实施例75.包含保护的硫醇官能团的PC共聚物的制备
将74.8mg的2,2’联吡啶放置在Schlenk管中,随后是46.58mg的引发剂α-溴异丁酸乙酯并溶于520mg的DMSO。将混合物在真空下脱气10分钟。在惰性条件下加入34.26mg的CuBr,并将反应混合物冷却至-78℃,脱气并重新充满惰性气体。将1.601g的HEMA-PC 和70.8mg的S-磺基-(2-硫乙基)甲基丙烯酸酯,钠盐(来自实施例73)溶于6.2ml的纯乙醇并滴加至反应混合物。将容器密封并在真空下在-78℃下彻底脱气直至看不见气泡。将反应混合物放置在惰性条件下并使其在室温下进行3小时。通过光散射分析显示Mp为17kDa,Mn为16kDa,且PDi为1.05。

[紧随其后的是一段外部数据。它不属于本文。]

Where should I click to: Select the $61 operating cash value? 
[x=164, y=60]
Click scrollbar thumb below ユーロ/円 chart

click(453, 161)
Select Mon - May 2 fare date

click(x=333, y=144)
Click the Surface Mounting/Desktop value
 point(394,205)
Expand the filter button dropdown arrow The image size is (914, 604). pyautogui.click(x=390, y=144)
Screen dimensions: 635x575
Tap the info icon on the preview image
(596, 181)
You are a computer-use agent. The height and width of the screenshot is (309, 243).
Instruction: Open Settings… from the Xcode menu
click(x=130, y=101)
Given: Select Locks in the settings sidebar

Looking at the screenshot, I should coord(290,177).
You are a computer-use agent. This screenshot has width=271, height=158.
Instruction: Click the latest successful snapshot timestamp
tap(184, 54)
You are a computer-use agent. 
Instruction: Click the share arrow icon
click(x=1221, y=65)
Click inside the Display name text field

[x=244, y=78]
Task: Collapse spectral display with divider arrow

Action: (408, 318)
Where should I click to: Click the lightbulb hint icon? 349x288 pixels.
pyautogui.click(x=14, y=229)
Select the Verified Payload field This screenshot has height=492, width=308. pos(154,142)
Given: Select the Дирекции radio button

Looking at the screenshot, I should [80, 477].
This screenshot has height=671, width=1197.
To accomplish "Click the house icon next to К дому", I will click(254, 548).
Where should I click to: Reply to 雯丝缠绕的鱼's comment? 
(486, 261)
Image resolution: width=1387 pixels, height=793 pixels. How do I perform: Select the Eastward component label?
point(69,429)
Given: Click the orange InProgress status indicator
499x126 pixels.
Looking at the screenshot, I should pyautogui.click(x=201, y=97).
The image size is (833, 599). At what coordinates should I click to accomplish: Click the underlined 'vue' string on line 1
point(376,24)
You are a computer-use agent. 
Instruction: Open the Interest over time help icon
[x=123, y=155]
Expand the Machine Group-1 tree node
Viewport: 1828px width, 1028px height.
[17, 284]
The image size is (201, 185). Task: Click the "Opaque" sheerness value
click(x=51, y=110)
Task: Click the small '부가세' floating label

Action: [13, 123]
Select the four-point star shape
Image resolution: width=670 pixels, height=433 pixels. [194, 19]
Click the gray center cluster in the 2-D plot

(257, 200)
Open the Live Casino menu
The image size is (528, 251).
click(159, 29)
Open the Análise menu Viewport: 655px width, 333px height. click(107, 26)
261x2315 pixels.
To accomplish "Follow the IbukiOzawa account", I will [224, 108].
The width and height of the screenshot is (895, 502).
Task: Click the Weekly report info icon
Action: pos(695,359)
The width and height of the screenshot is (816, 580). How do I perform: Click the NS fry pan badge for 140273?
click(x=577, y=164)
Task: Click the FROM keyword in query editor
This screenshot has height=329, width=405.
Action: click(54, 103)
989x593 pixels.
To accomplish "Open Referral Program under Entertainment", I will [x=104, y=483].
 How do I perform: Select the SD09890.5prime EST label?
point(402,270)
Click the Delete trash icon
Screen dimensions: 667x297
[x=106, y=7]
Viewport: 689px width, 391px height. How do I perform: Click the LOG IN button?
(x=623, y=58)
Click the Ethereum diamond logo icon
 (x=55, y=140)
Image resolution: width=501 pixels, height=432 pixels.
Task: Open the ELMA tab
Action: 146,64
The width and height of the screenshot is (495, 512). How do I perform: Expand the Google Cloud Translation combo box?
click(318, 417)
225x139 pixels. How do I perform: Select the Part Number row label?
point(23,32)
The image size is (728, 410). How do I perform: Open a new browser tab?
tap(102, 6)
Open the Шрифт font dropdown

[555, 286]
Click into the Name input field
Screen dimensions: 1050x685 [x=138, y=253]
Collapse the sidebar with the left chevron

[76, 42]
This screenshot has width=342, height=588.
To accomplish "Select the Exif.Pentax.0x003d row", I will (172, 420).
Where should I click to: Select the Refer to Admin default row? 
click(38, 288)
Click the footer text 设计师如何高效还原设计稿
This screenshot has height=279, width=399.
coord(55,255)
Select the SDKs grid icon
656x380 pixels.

实施例76.包含保护的硫醇官能团和四氟苯酚酯官能团的PC共聚物的制备
将64mg的2,2’联吡啶放置在Schlenk管中,随后加入40mg的引发剂α-溴异丁酸乙酯并溶于300mg的DMSO。将混合物在真空下脱气10分钟。在惰性条件下加入29.4mg的CuBr,并将反应混合物冷却至-78℃,脱气并重新充满惰性气体。将1.8g的HEMA-PC、6.77×10-4mol的S-磺基-(2-硫乙基)甲基丙烯酸酯,钠盐(来自实施例73)和6.77×10-4mol的4,7-二氧杂-9-(甲基丙烯酰基氧基)壬酸,4-磺基,2,3,5,6-四氟苯基酯,钠盐(来自实施例72)溶于7.5ml的纯乙醇并滴加至反应混合物。将容器密封并在真空下在-78℃下彻底脱气直至看不见气泡。将反应混合物放置在惰性条件下并使其在室温下进行2小时。通过光散射分析显示Mp为24kDa,Mn为25kDa且PDi为1.05。
尽管为了清晰理解的目的而通过图示和实施例详细地描述了上述发明,但本领域技术人员理解能在附加的权利要求范围内实施某些改变和修改。此外,本文提供的各个参考文献以其整体通过引用并入本 文,达到如同各个参考文献单独地通过引用并入的程度。